## Given instruction
Arrange every line of the listing below as a Markdown table with the columns Row and Line, numbering the rows and skipping any blank lines. Leave the pictures out of your answer.

Extracted listing
-------

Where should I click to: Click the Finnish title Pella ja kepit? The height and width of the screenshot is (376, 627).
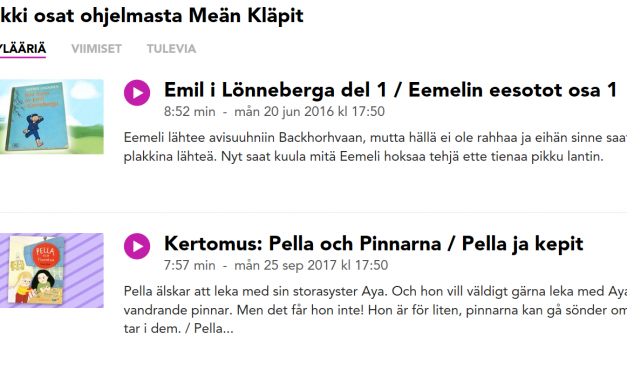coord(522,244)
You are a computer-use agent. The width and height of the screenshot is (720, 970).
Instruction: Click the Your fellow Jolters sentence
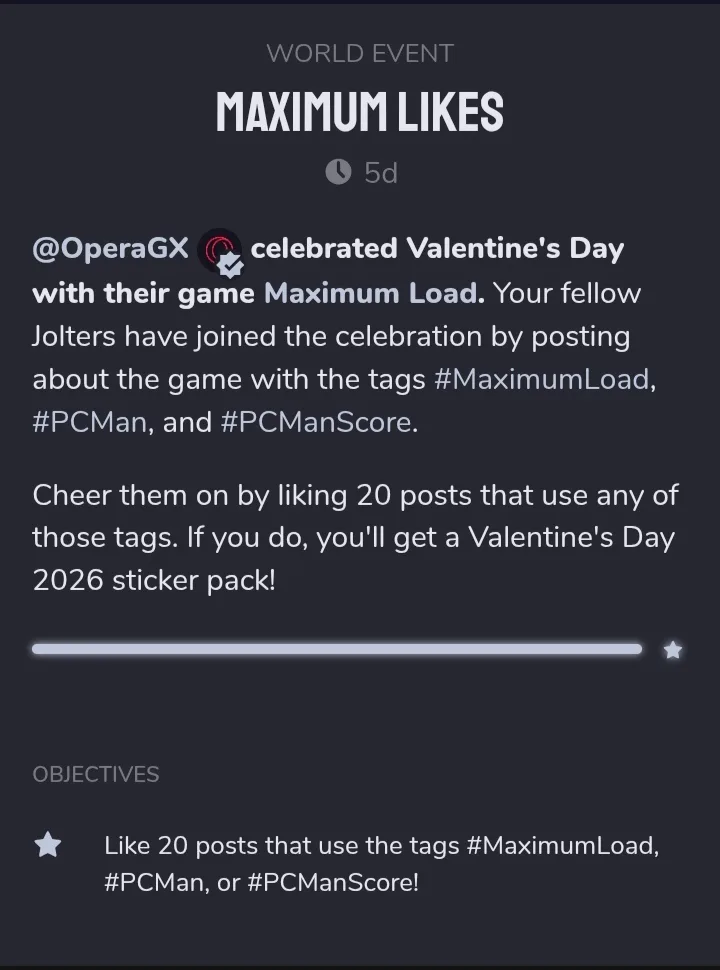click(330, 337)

-------

## Answer in full
| Row | Line |
|---|---|
| 1 | Where should I click to: Click the Finnish title Pella ja kepit? The height and width of the screenshot is (376, 627). |
| 2 | coord(522,244) |
| 3 | You are a computer-use agent. The width and height of the screenshot is (720, 970). |
| 4 | Instruction: Click the Your fellow Jolters sentence |
| 5 | click(330, 337) |